Artist

Peter Hurford

Genre: Classical ,Keyboard ,Choral ,Chamber Music
Origin: U.S.A
Active: 1956 - 2009
Listen on Coda
Trained in both music and law, Peter Hurford built a formidable reputation through his performances at the organ and his contributions to musical scholarship. Those scholarly efforts yielded fresh perspectives on how early music should be interpreted and on how the instruments used for it should be designed. His many recordings issued by the Decca label, known earlier in the United States as London Records, attained legendary status, while his concert appearances drew favorable notices and sparked wide-ranging conversations about performance practice and organ construction.

Hurford began his training with Harold Darke, the esteemed English organist and composer, before pursuing degrees in music and law at Jesus College, Cambridge University.

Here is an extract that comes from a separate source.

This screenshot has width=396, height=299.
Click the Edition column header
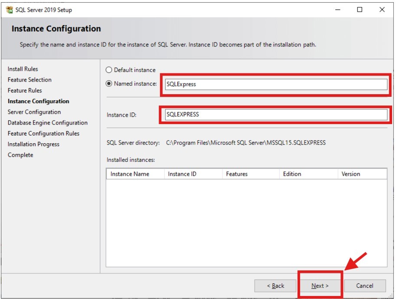[292, 174]
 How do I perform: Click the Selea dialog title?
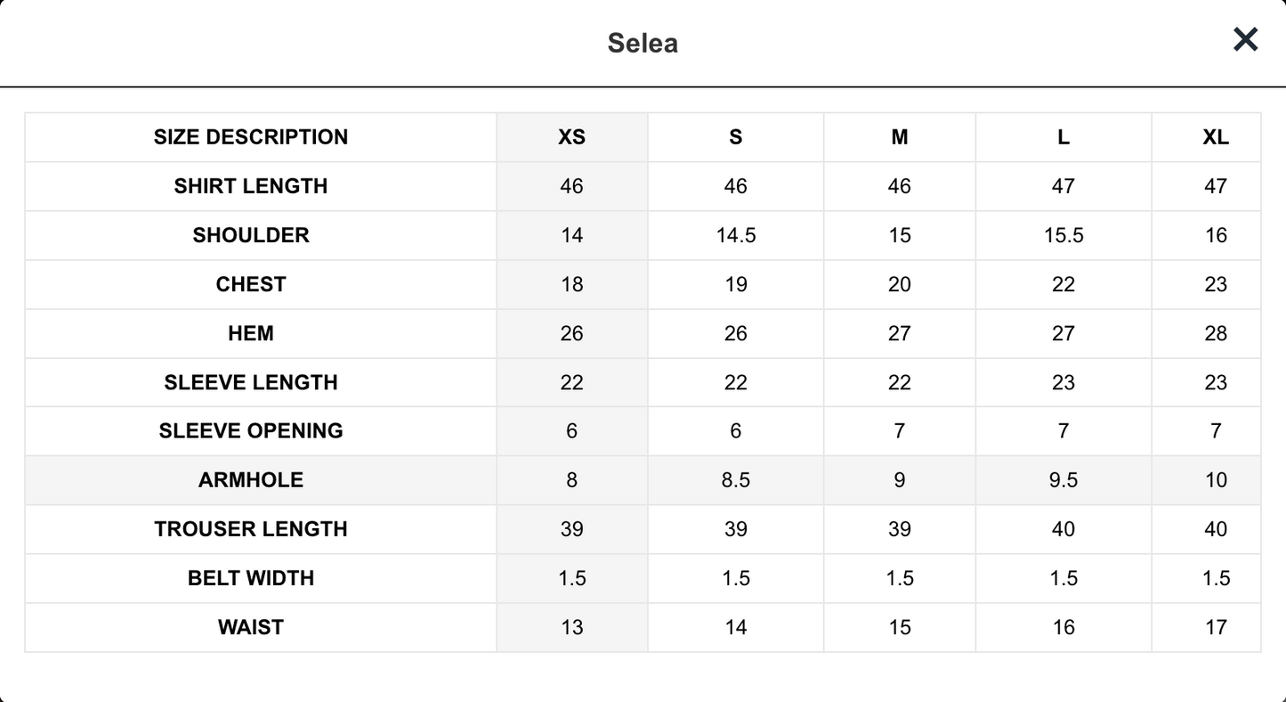643,43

Further work in Paris under the blind French organist André Marchal deepened his engagement with Baroque repertoire, especially the works of J.S. Bach and the French masters, and sharpened his own gifts as an improviser. During that period his distinctive approach to historically informed performance crystallized; once appointed music master at St. Albans Abbey in 1958, he put those ideas into practice by rebuilding the abbey organ and drawing the interest of fellow English organists who found the prevailing weighty Baroque manner unsatisfying. His growing stature helped launch the International Organ Festival at St. Albans in 1963, an event that quickly became a gathering point for performers and scholars to compare interpretations, explore questions of registration and repertory, and consider ways to enlarge audiences. Prize winners at the festival have included Gillian Weir and Thomas Trotter, and participants often treasured the signed copies of Hurford’s Bach recordings they received.

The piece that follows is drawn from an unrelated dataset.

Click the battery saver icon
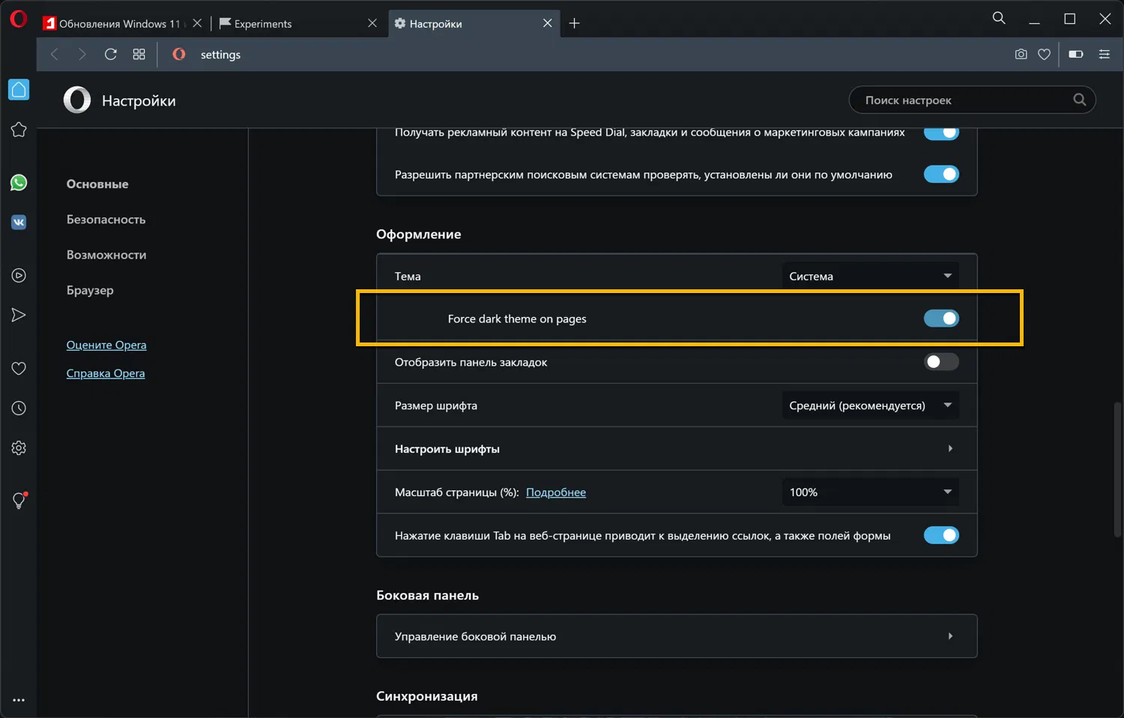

After many years at St. Albans, Hurford stepped down to meet the growing demand for solo recitals. By then his recordings had already made his name recognizable even to listeners who had never attended a live concert. In addition to performing, he taught regularly and served as a visiting scholar at institutions in England and the United States. Eventually he gathered decades of reflection into the 1988 volume Making Music on the Organ, whose straightforward title belies the depth of practical insight it contains. He also gained recognition as a composer of organ and choral music, most of it written during his St. Albans tenure; some pieces unfold in lyrical lines, others in buoyant rhythms, yet all reveal the improvisatory instincts that shaped his playing.

His most ambitious recording undertaking was the complete organ works of Bach, begun in the 1970s and completed in the early 1980s. A double-disc collection of Couperin’s organ masses likewise proved influential. Both projects illustrated the impact of Hurford’s characteristically brisk tempi and imaginative registrations on modern organ performance. Diagnosed with Alzheimer’s disease, he withdrew from the concert stage in 2009 and died in early March 2019. At the time of his death the remastered Bach recordings remained available, together with a two-disc anthology of highlights.